──────── TEXTO PARA LEITURA

Os planos do MFA não mudam com as eleíções


Para muitos, ele é a estrela em ascensão dentro do MFA. E, de fato, desde o 25 de abril, o almirante Antônio Rosa Coutinho, 49 anos, nunca deixou de ocupar postos importantes. De início, foi logo convidado a ser uma das sete cabeças da Junta de Salvação Nacional. Hoje, preside a importante Comissão Executiva de Extinção da Ex-PIDE, além de ser um dos membros mais destacados e influentes do Conselho Superior da Revolução, recentemente criado. Em entrevista exclusiva a Paulo Sotero, de VEJA, Rosa Coutinho, de camisa de gola olímpica – "É muito pomposo ficar vestido de almirante o tempo todo", diz ele –, fala do significado das eleições da semana passada.


VEJA – Que significado e importância o senhor atribui às eleições portuguesas?


ROSA COUTINHO – Em primeiro lugar, há que fazer sentir o papel didático que essas eleições têm como primeira lição de democracia para o povo português. O povo português tem que aprender o que é o voto, como se vota. Essas eleições permitiram-lhe adquirir essa consciência e praticar um ato do qual se viu impedido durante cerca de cinqüenta anos. Em segundo lugar, foram eleitos deputados a uma Assembléia Constituinte que vai ter o trabalho de elaborar uma Constituição. Dizer-se que a Constituição está praticamente feita é uma fantasia. Os deputados têm noventa dias para fazer uma Constituição e ao fim de noventa vão pedir mais noventa para continuar. Se estivesse realmente feita até se podia fazer em quinze.

────────────────
──────── DADOS EXIBIDOS

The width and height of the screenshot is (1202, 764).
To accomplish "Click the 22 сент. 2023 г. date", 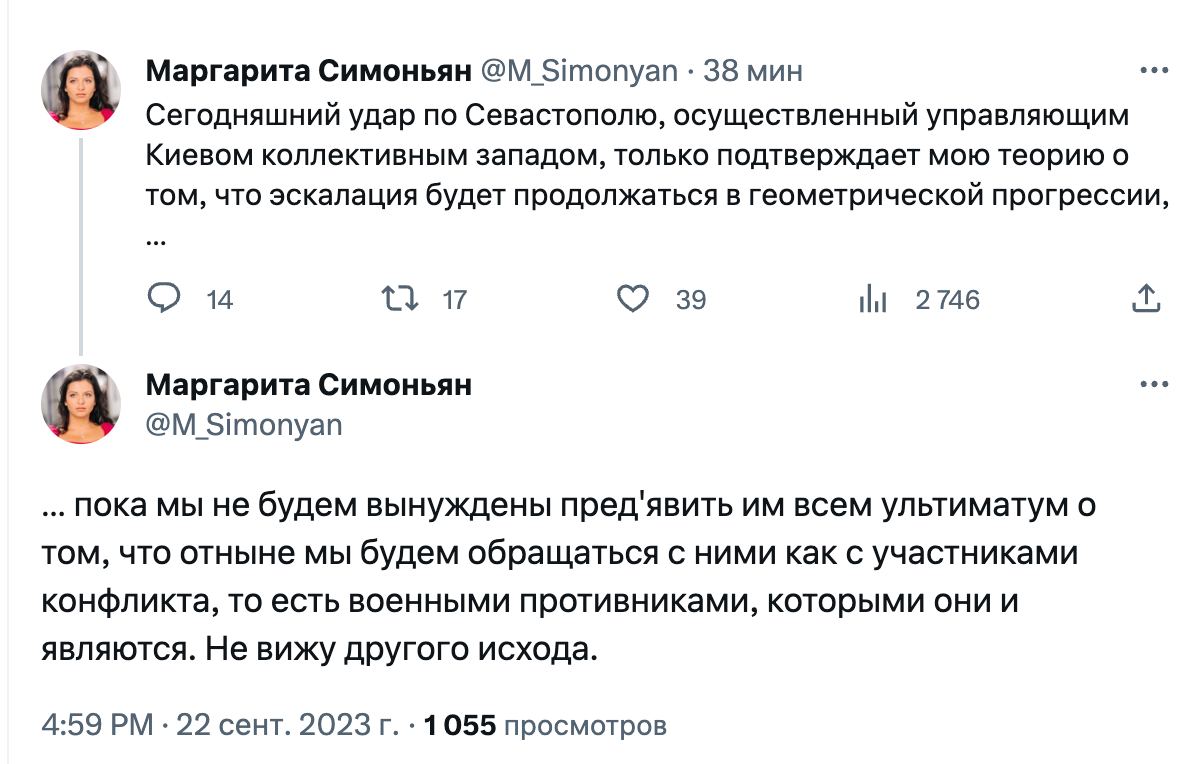I will pyautogui.click(x=286, y=725).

────────────────

# INSTRUÇÃO ESCRITA
Pode transcrever a entrevista sobre as eleições portuguesas na íntegra, sem mudar uma vírgula? A listagem acima não tem nenhum papel aqui.

# RESPOSTA AO PROBLEMA
Os planos do MFA não mudam com as eleíções


Para muitos, ele é a estrela em ascensão dentro do MFA. E, de fato, desde o 25 de abril, o almirante Antônio Rosa Coutinho, 49 anos, nunca deixou de ocupar postos importantes. De início, foi logo convidado a ser uma das sete cabeças da Junta de Salvação Nacional. Hoje, preside a importante Comissão Executiva de Extinção da Ex-PIDE, além de ser um dos membros mais destacados e influentes do Conselho Superior da Revolução, recentemente criado. Em entrevista exclusiva a Paulo Sotero, de VEJA, Rosa Coutinho, de camisa de gola olímpica – "É muito pomposo ficar vestido de almirante o tempo todo", diz ele –, fala do significado das eleições da semana passada.


VEJA – Que significado e importância o senhor atribui às eleições portuguesas?


ROSA COUTINHO – Em primeiro lugar, há que fazer sentir o papel didático que essas eleições têm como primeira lição de democracia para o povo português. O povo português tem que aprender o que é o voto, como se vota. Essas eleições permitiram-lhe adquirir essa consciência e praticar um ato do qual se viu impedido durante cerca de cinqüenta anos. Em segundo lugar, foram eleitos deputados a uma Assembléia Constituinte que vai ter o trabalho de elaborar uma Constituição. Dizer-se que a Constituição está praticamente feita é uma fantasia. Os deputados têm noventa dias para fazer uma Constituição e ao fim de noventa vão pedir mais noventa para continuar. Se estivesse realmente feita até se podia fazer em quinze.